CMB Lensing Bispectrum from Nonlinear Growth of the Large Scale Structure

TL;DR

This paper demonstrates that upcoming CMB experiments can detect the lensing bispectrum caused by nonlinear large-scale structure growth, providing a new way to constrain cosmological parameters like neutrino mass and dark energy.

Contribution

It extends the analytic estimate of the galaxy lensing bispectrum to the CMB case and shows near-term experiments can detect this bispectrum with high significance.

Findings

CMB lensing bispectrum is detectable by near-term experiments.

Stage-IV CMB experiments can detect the bispectrum at over 50 sigma.
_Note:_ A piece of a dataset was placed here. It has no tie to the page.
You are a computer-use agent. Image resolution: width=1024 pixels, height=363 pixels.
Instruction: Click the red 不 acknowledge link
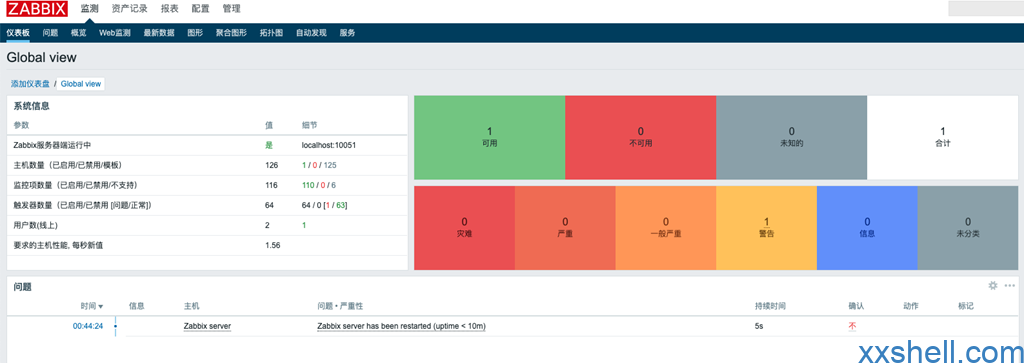click(852, 326)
The bispectrum measurement can constrain neutrino masses and dark energy.

Abstract

We discuss detectability of the nonlinear growth of the large-scale structure in the cosmic microwave background (CMB) lensing. Lensing signals involved in CMB anisotropies have been measured from multiple CMB experiments, such as Atacama Cosmology Telescope (ACT), Planck, POLARBEAR, and South Pole Telescope (SPT). Reconstructed lensing signals are useful to constrain cosmology via their angular power spectrum, while detectability and cosmological application of their bispectrum induced by the nonlinear evolution are not well studied. Extending the analytic estimate of the galaxy lensing bispectrum presented by Takada and Jain (2004) to the CMB case, we show that even near term CMB experiments such as Advanced ACT, Simons Array and SPT3G could detect the CMB lensing bispectrum induced by the nonlinear growth of the large-scale structure. In the case of the CMB Stage-IV, we find that the lensing bispectrum is detectable at $\gtrsim 50\sigma$ statistical significance. This precisely measured lensing bispectrum has rich cosmological information, and could be used to constrain cosmology, e.g., the sum of the neutrino masses and the dark-energy properties.